Using ventricular pressure-volume (PV) loop analysis to measure changes in cardiac function
To measure the efficacy of the delivery system on improving cardiac function, they performed functional haemodynamic measurements using an echo ultrasound and a PV catheter (Millar Mikro-Tip) for each of the test groups. Ventricular pressure and volume (PV) were measured using a conductance catheter (SPR-838) that had been inserted into the left ventricle via the apical stick method. From here, PV data was obtained and analysed using the Powerlab 8/35 and LabChart Pro 8 software with the PV module. PV-loops generated from the different treatment groups could then be compared, and data such as the ejection fraction and stroke work were plotted as a means of assesing changes in cardiac function.
This type of analysis highlighted the effect that Therepi + cells + refills had on increasing the ejection fraction and stroke work of the heart, indicating a positive healing effect from the treatment.
This comprehensive study not only included the design of the Therepi system, but also a pre-clinical trial in a rat model, highlighting the potential for this system to be used in the clinical setting. Overall, the results of this study showed that Therepi is able to:
- Effectively deliver small molecules to the diseased area that can either have a functional effect, or be used for in vivo imaging, to quantify cell numbers on the heart
- Enable localized delivery of macromolecules that can penetrate the fibrous heart tissue and target the diseased area in three-dimensions.
- Provide a mechanism for non-invasive replenishment of cells in vivo, improving cardaic regeneration by increasing cell number at the target site by up to 10-fold
While the best results were seen in the test group that had the Therepi system plus multiple doses over the 28-day period, slight improvements in cardiac function were seen in the Therepi only control group (2). Interestingly, the presence of the Therepi system alone was thought to aid in the healing of the heart by providing either; mechanical reinforcement for the remodelling of the heart tissue or stimulate an altered healing response due to the presence of a foreign body.
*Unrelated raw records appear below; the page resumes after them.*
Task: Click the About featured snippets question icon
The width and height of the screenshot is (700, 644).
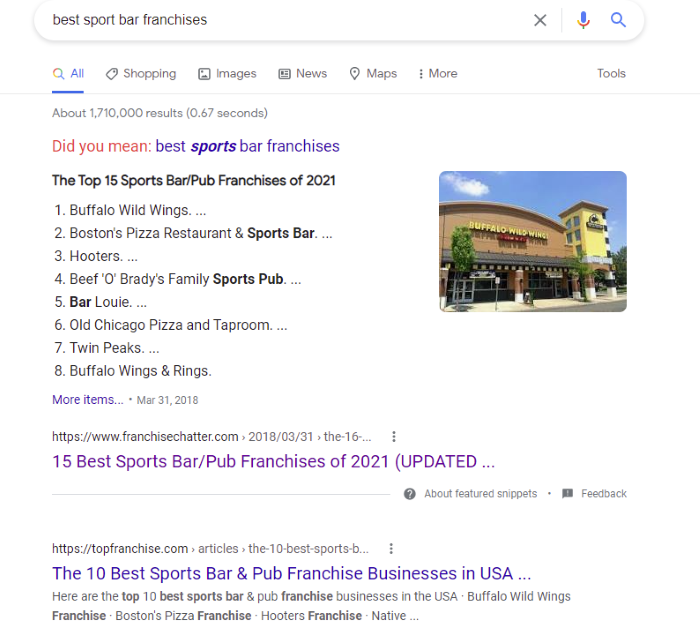Action: (x=409, y=494)
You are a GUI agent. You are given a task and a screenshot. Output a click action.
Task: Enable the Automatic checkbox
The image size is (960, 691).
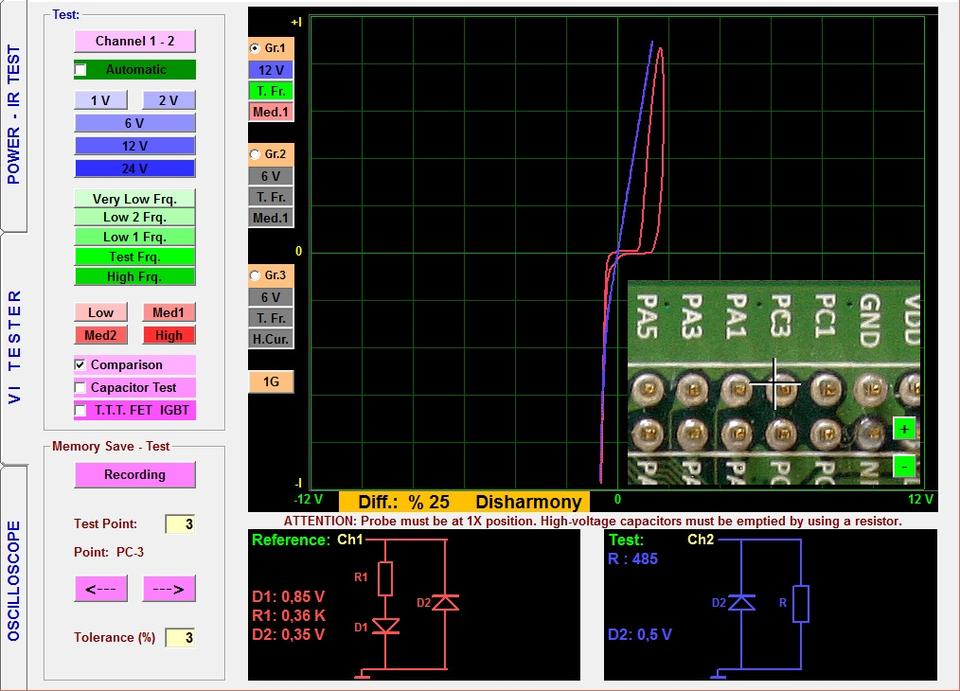click(x=81, y=70)
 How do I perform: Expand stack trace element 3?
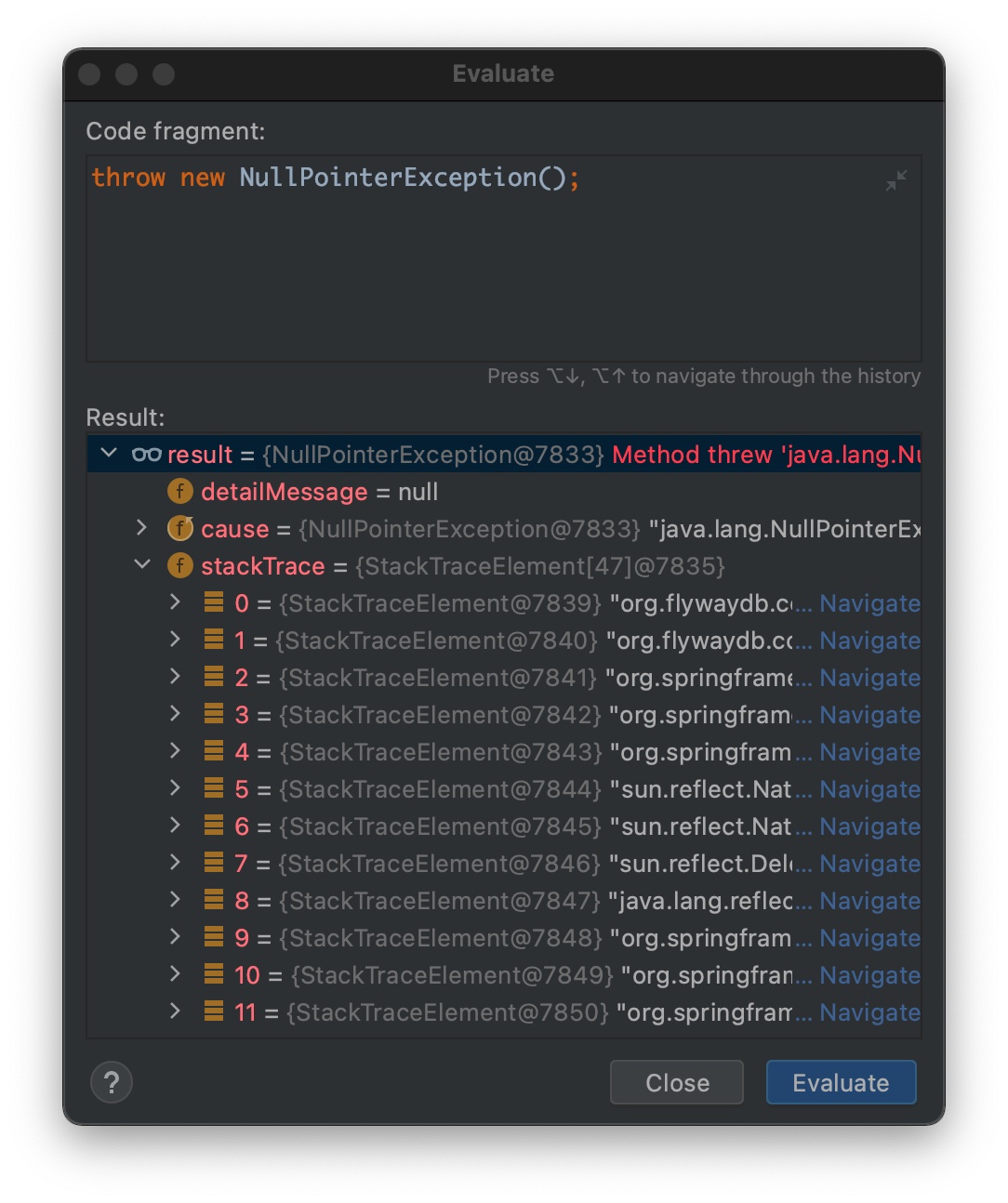(175, 713)
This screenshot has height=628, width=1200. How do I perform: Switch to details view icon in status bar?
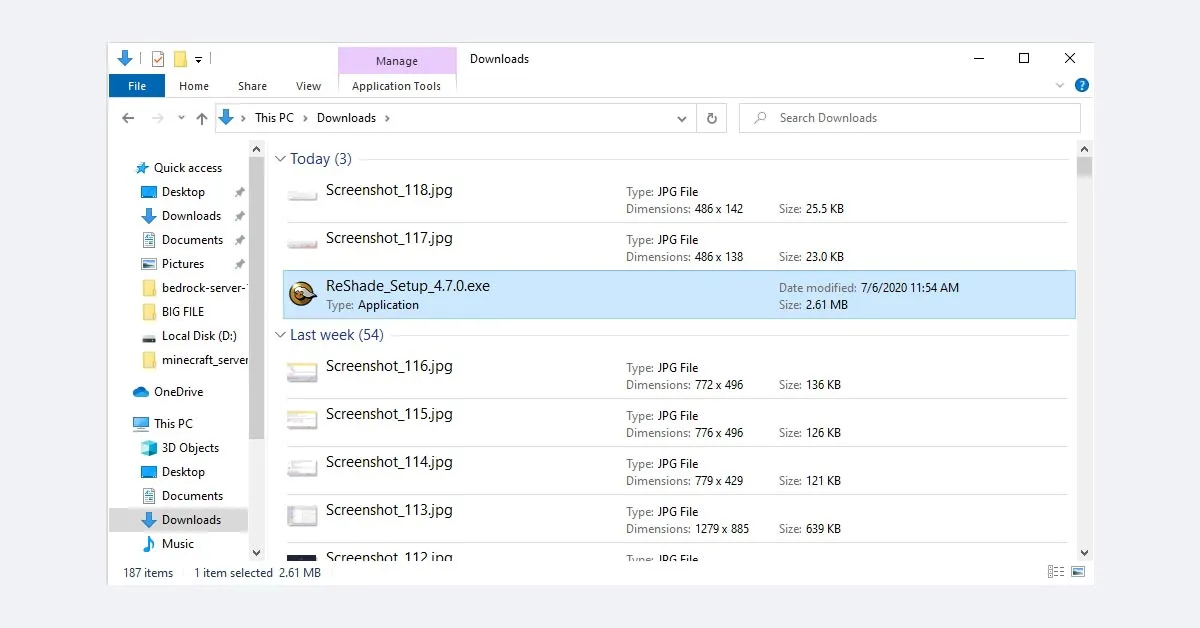(x=1055, y=572)
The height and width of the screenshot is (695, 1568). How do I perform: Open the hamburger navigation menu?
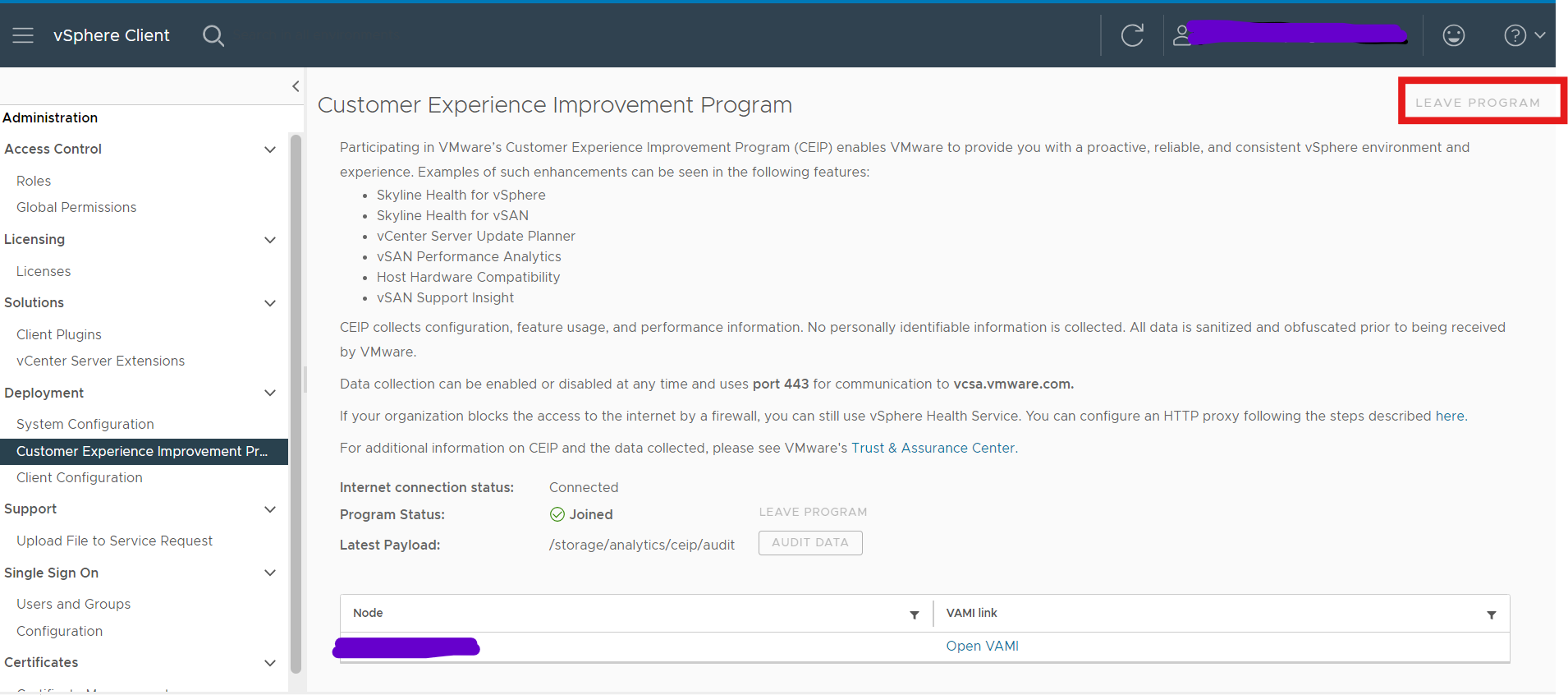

This innovative new piece of biotechnology designed by Whyte et al. provides a viable mechanism for the clinical translation of cardiac regenerative therapy, as well as the potential to be used as drug delivery system for the treatment of other diseases and health issues.
So what's next?
While this is a promising new piece of technology in both research and clinical fields, Whyte mentioned that future work will focus on developing a biodegradable device, so that no foreign material remains on the heart post-treatment. There was also mention of a permanent device that would allow for acute therapy replenishments initially as well as encompassing the long-term passive reinforcement effects mentioned above.